■ **Text shown**:
Wansey came to Parliament to make a point. He was unhappy with the Prime Minister’s role in the selection of Church of England bishops. In a letter to the Speaker, the vicar argued that, since Parliament was no longer a Christian body, there was nothing to prevent a non-Anglican (or even a non-Christian) from becoming Prime Minister. Because the Prime Minister advises the Sovereign on episcopal appointments, this raised the prospect of the Church’s leaders being chosen by someone with no allegiance to the Church of England or even Christianity.[4]

Wansey’s abortive attempt to enter the Commons exploited a grey area in the British constitution. Like the bishops, representatives of the lower clergy had been summoned to national assembles throughout the thirteenth century, and when Edward I asked the common folk to send representatives to Parliament in 1295, he required the lower clergy to attend as well. He ordered bishops to bring their cathedral deans[5] and archdeacons with them to Parliament, while their cathedral chapters and diocesan clergy were to be represented by elected proctors (the chapter would send one proctor, while the diocesan clergy would send two). These directions were embodied in the praemunientes clause in the bishops’ writs of summons.

The King expected the clergy to obey his summons to Parliament throughout the first four decades of the fourteenth century, but the praemunientes clause was no longer enforced after 1340.[6] There were several reasons for this. The representatives of the lower clergy could also grant money to the Crown through the Convocations of Canterbury and York, so their attendance at Parliament was not strictly necessary (Parliament was still primarily a tax-levying body at this point).[7] This was also the time when Parliament began to claim judicial powers, and it is possible that the clergy were reluctant to sit in a secular court.[8] In addition, the clergy from the Province of York may have preferred attending Convocation because it let them avoid the long journey to Westminster.

(Word and element locating data)
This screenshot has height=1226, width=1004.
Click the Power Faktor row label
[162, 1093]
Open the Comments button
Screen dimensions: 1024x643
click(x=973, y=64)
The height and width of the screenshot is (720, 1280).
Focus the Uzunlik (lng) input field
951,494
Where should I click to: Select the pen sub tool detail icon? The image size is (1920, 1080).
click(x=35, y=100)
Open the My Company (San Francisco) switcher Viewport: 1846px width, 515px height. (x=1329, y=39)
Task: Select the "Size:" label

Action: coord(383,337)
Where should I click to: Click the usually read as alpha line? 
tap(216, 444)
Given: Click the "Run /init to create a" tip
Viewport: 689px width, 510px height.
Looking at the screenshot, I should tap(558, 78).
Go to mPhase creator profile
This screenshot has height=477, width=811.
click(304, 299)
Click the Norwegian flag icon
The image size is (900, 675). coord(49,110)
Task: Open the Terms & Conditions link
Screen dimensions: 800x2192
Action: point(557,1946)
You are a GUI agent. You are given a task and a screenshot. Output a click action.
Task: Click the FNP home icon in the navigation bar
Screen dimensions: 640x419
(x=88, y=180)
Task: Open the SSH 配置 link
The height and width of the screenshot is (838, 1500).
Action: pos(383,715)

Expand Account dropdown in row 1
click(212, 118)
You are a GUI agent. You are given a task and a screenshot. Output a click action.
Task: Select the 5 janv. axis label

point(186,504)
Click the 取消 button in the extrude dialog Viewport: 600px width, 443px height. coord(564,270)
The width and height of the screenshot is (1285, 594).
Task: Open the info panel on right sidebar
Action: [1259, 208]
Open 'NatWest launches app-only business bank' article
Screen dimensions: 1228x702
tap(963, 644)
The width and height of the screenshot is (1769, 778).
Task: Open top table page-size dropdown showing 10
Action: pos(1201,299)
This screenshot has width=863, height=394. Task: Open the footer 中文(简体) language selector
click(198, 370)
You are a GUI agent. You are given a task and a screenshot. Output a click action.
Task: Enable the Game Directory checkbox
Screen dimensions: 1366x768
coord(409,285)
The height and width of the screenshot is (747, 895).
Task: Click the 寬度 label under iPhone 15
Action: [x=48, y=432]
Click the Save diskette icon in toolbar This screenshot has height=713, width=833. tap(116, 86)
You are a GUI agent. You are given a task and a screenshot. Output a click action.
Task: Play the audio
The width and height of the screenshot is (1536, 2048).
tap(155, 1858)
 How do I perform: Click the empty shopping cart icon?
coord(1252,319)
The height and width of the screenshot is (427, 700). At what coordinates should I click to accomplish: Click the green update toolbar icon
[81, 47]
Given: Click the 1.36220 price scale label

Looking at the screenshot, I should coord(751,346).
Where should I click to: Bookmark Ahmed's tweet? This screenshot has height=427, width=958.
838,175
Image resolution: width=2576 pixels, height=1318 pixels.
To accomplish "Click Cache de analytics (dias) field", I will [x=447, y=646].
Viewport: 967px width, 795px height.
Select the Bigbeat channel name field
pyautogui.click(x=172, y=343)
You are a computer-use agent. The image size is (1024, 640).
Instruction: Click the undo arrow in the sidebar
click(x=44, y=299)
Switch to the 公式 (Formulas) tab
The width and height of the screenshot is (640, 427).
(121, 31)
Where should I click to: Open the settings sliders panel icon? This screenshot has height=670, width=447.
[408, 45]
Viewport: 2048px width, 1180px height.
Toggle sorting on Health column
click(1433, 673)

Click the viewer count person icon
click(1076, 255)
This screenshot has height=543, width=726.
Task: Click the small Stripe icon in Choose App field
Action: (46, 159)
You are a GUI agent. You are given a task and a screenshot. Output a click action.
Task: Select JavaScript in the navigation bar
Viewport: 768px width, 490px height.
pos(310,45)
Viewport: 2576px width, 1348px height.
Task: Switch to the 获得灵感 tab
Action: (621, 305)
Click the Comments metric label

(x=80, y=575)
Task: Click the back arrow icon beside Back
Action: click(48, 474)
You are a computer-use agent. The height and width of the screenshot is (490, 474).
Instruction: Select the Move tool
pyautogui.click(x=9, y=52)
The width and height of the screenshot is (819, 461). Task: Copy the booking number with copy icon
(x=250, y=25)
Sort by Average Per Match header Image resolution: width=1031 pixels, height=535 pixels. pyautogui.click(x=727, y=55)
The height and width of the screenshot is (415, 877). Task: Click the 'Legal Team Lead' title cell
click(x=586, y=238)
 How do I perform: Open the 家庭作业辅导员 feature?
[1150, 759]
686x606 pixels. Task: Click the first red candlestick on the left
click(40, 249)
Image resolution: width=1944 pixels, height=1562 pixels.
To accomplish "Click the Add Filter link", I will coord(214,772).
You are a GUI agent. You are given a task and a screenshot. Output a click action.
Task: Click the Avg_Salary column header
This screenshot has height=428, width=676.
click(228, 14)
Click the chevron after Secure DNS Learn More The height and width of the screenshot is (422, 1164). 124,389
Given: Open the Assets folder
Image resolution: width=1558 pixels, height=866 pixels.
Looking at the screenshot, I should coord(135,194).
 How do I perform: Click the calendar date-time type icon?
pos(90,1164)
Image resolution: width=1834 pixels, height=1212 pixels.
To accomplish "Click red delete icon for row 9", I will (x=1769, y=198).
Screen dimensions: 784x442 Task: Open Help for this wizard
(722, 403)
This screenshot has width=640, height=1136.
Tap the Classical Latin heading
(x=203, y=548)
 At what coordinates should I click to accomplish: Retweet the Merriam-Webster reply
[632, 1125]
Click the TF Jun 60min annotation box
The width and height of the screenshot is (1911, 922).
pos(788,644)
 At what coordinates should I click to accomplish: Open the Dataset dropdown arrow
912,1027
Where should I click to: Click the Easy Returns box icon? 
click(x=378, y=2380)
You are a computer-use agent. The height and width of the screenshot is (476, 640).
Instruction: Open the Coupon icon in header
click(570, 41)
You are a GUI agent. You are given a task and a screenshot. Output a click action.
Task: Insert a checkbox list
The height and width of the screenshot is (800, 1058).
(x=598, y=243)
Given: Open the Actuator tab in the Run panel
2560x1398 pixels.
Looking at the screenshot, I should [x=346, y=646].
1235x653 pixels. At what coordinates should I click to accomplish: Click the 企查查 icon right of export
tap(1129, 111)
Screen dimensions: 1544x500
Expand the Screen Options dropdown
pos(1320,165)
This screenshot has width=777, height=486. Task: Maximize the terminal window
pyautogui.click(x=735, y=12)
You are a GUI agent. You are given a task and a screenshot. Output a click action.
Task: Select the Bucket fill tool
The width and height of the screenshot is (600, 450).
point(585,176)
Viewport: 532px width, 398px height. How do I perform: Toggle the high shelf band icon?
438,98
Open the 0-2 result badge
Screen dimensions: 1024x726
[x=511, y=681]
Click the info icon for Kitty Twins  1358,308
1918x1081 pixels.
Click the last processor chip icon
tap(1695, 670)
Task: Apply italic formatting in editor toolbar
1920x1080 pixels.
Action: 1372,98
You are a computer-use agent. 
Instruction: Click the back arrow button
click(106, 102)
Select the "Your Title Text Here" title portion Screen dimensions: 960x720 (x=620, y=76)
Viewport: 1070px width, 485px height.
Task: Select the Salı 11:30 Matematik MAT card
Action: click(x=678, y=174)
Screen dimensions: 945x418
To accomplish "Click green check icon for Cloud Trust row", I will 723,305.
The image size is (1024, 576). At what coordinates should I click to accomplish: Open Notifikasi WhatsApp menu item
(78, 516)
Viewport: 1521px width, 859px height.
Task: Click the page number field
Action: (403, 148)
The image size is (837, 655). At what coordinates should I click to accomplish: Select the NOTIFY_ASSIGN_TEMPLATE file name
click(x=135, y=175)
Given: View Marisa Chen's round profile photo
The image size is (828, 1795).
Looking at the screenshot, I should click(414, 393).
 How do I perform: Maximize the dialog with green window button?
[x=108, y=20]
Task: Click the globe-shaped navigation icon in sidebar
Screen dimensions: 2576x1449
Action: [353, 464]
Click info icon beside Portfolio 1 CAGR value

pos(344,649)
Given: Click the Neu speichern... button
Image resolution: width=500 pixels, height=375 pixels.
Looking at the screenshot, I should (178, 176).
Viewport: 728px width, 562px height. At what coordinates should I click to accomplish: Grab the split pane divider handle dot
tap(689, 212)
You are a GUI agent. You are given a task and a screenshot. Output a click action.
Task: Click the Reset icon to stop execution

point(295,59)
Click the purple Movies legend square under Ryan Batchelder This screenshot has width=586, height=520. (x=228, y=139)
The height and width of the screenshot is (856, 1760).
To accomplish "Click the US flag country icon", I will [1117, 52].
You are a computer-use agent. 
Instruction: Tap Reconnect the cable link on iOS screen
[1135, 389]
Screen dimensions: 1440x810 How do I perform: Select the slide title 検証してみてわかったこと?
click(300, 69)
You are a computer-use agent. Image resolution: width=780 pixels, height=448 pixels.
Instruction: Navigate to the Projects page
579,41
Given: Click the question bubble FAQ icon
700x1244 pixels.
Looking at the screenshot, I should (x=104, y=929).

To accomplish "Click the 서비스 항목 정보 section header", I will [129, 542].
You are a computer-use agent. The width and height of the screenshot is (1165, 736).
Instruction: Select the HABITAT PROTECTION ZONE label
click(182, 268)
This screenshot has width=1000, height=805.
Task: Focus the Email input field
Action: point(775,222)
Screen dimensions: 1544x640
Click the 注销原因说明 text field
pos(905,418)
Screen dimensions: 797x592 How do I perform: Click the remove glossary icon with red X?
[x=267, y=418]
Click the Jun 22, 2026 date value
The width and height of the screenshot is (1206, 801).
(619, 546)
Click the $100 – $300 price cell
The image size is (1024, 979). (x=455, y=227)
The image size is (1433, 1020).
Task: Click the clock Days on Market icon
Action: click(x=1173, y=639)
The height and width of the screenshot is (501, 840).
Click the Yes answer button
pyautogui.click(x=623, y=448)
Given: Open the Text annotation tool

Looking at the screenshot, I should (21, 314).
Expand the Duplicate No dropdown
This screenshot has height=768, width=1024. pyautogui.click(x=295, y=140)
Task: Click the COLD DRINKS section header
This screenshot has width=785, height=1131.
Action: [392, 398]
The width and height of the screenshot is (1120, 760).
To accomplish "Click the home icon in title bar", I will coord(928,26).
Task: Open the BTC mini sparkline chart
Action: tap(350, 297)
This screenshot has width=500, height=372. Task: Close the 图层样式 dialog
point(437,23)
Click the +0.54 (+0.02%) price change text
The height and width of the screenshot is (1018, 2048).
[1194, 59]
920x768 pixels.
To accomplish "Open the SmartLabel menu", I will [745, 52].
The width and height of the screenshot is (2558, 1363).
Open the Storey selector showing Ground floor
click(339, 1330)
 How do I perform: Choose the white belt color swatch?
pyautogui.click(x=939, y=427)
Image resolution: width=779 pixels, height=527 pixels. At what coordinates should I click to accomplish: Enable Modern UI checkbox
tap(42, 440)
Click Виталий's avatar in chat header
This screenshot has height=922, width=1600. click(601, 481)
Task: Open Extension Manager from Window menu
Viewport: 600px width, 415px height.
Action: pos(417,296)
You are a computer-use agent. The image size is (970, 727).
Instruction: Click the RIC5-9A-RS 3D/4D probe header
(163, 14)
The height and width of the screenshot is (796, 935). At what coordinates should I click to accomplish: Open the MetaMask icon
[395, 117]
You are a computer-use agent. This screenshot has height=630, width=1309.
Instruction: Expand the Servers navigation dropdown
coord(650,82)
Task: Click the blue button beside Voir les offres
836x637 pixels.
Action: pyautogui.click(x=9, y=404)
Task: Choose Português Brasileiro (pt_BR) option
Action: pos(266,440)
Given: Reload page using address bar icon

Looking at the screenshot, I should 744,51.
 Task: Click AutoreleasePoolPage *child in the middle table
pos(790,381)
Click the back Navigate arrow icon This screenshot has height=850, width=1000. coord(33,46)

■ **Written problem 1**: Retype the passage on clergy in Parliament, everything from "Wansey’s abortive attempt" down to "writs of summons.".
■ **Written problem 2**: In the passage on clergy in Parliament, how many proctors were the diocesan clergy to send?

■ **Written answer 1**:
Wansey’s abortive attempt to enter the Commons exploited a grey area in the British constitution. Like the bishops, representatives of the lower clergy had been summoned to national assembles throughout the thirteenth century, and when Edward I asked the common folk to send representatives to Parliament in 1295, he required the lower clergy to attend as well. He ordered bishops to bring their cathedral deans[5] and archdeacons with them to Parliament, while their cathedral chapters and diocesan clergy were to be represented by elected proctors (the chapter would send one proctor, while the diocesan clergy would send two). These directions were embodied in the praemunientes clause in the bishops’ writs of summons.

■ **Written answer 2**: Two proctors.